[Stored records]
○ ○ ○

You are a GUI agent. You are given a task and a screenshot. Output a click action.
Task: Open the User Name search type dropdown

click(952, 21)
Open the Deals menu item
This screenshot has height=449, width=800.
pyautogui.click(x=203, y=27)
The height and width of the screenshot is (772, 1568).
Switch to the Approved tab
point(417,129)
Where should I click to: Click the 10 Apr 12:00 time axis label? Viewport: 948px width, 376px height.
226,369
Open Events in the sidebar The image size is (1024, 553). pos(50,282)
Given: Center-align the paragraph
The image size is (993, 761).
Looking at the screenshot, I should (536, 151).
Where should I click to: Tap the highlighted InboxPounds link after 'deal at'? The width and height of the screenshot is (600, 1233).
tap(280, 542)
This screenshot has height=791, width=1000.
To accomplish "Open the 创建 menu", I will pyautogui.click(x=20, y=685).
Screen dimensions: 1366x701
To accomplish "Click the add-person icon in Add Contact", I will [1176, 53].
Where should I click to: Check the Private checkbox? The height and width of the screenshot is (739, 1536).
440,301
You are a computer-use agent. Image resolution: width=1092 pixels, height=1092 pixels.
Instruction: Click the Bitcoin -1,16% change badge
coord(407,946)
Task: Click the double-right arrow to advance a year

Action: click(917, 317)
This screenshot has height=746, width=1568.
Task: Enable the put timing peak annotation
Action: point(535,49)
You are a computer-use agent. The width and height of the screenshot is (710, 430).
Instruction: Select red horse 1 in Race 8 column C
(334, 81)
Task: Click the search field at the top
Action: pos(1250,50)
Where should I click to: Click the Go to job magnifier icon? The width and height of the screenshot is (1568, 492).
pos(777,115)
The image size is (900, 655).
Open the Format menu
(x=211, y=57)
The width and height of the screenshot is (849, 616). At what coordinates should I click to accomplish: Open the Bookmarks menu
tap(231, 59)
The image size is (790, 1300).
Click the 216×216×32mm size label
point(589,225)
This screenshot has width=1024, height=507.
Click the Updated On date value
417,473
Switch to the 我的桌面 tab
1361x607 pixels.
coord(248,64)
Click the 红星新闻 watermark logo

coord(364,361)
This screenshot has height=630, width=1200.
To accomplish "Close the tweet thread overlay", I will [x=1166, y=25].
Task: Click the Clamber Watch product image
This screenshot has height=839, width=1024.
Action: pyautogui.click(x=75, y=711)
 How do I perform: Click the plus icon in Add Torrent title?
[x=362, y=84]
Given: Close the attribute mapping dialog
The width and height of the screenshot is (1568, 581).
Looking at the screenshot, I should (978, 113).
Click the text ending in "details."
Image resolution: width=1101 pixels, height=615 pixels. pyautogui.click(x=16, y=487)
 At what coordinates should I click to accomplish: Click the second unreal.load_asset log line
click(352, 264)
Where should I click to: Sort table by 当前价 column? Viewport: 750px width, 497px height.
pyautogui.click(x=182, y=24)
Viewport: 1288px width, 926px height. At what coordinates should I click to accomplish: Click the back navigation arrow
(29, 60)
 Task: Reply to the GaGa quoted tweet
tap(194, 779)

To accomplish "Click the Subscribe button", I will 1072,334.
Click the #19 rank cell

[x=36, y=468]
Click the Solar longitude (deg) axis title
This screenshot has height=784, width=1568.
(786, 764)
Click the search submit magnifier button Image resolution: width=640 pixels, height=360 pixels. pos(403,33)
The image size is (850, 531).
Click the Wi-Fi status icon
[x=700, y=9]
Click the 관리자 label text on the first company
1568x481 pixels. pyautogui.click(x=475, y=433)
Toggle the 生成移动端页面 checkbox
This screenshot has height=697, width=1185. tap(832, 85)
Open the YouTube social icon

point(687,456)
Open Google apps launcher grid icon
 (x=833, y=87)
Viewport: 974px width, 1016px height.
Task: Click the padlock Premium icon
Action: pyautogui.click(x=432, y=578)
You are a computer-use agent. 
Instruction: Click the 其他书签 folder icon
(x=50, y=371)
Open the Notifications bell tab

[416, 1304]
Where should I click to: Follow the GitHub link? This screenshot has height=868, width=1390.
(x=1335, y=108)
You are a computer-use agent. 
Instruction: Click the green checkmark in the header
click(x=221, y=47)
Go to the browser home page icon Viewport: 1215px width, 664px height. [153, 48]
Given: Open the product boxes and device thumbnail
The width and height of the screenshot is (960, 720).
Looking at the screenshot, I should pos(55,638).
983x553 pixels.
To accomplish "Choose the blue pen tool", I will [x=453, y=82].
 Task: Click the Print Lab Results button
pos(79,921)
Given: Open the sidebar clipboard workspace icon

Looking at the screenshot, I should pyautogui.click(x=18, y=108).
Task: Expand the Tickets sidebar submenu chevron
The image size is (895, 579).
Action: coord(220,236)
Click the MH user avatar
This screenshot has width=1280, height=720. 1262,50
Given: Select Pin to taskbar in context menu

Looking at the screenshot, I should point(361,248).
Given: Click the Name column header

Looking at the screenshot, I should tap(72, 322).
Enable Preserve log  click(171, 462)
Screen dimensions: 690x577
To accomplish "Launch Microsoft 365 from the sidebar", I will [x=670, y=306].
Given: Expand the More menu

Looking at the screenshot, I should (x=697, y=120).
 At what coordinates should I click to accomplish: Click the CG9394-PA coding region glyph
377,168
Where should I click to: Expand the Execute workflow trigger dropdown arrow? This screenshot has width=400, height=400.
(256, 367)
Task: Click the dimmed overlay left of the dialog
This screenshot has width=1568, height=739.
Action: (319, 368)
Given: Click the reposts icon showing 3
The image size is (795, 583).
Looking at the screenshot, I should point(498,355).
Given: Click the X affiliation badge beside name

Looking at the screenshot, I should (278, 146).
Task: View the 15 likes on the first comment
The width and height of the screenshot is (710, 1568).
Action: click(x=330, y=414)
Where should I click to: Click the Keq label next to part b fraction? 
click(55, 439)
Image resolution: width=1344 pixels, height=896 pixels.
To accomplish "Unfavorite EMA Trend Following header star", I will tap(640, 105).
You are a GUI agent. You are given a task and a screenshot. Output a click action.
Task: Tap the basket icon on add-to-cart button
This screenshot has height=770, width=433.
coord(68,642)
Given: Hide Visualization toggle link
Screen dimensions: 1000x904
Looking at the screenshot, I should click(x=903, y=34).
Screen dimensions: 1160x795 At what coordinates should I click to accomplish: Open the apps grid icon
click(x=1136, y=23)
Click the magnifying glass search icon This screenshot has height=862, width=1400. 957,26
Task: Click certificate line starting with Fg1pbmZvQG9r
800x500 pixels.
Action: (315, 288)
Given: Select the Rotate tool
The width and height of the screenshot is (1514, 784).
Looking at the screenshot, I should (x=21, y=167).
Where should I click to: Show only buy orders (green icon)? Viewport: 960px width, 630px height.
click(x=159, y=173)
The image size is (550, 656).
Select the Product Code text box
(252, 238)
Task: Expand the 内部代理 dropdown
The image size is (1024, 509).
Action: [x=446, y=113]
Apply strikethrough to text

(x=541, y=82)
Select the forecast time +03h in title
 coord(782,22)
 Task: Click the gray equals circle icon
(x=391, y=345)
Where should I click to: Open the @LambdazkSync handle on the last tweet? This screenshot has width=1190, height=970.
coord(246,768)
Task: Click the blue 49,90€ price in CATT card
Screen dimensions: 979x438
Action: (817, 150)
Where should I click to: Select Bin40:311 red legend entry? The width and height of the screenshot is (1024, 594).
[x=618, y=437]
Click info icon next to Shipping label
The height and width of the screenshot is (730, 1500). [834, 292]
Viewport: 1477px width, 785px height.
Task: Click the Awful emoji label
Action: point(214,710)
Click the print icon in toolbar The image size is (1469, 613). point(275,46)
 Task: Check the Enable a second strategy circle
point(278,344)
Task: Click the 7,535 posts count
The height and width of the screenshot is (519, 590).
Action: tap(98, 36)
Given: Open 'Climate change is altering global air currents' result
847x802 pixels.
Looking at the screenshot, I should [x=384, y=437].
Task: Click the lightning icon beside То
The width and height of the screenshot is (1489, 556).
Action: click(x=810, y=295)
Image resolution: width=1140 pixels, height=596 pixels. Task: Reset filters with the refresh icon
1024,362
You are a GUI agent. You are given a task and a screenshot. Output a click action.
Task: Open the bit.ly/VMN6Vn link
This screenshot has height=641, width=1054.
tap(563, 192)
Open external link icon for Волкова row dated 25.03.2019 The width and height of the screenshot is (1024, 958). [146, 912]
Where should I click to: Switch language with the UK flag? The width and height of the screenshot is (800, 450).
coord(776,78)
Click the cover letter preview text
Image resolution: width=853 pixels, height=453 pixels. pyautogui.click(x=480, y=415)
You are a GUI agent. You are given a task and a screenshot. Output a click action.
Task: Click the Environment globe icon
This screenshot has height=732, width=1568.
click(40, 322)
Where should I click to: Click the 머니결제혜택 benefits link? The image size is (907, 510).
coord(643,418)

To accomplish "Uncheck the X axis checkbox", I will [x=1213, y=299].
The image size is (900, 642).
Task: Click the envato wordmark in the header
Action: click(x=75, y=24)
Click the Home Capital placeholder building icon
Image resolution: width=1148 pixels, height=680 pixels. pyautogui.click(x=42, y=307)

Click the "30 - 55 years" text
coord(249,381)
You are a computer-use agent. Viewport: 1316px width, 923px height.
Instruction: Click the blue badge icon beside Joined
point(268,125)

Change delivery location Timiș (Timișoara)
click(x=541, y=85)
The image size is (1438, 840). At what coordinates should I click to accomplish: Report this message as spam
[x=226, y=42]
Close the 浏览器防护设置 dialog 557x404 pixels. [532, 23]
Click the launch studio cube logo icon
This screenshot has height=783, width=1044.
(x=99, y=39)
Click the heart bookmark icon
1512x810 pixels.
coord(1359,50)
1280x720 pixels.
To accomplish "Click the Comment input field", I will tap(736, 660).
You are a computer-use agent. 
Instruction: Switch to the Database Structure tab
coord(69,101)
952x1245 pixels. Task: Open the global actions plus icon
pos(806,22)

○ ○ ○

*AIM OF THE EXERCISE*:
Above are the entries. Output exactly the lines beginning with the line that has "Open Google apps launcher grid icon" and ending with the line that has "Go to the browser".

*TASK RESPONSE*:
Open Google apps launcher grid icon
 (x=833, y=87)
Viewport: 974px width, 1016px height.
Task: Click the padlock Premium icon
Action: pyautogui.click(x=432, y=578)
You are a computer-use agent. 
Instruction: Click the 其他书签 folder icon
(x=50, y=371)
Open the Notifications bell tab

[416, 1304]
Where should I click to: Follow the GitHub link? This screenshot has height=868, width=1390.
(x=1335, y=108)
You are a computer-use agent. 
Instruction: Click the green checkmark in the header
click(x=221, y=47)
Go to the browser home page icon Viewport: 1215px width, 664px height. [153, 48]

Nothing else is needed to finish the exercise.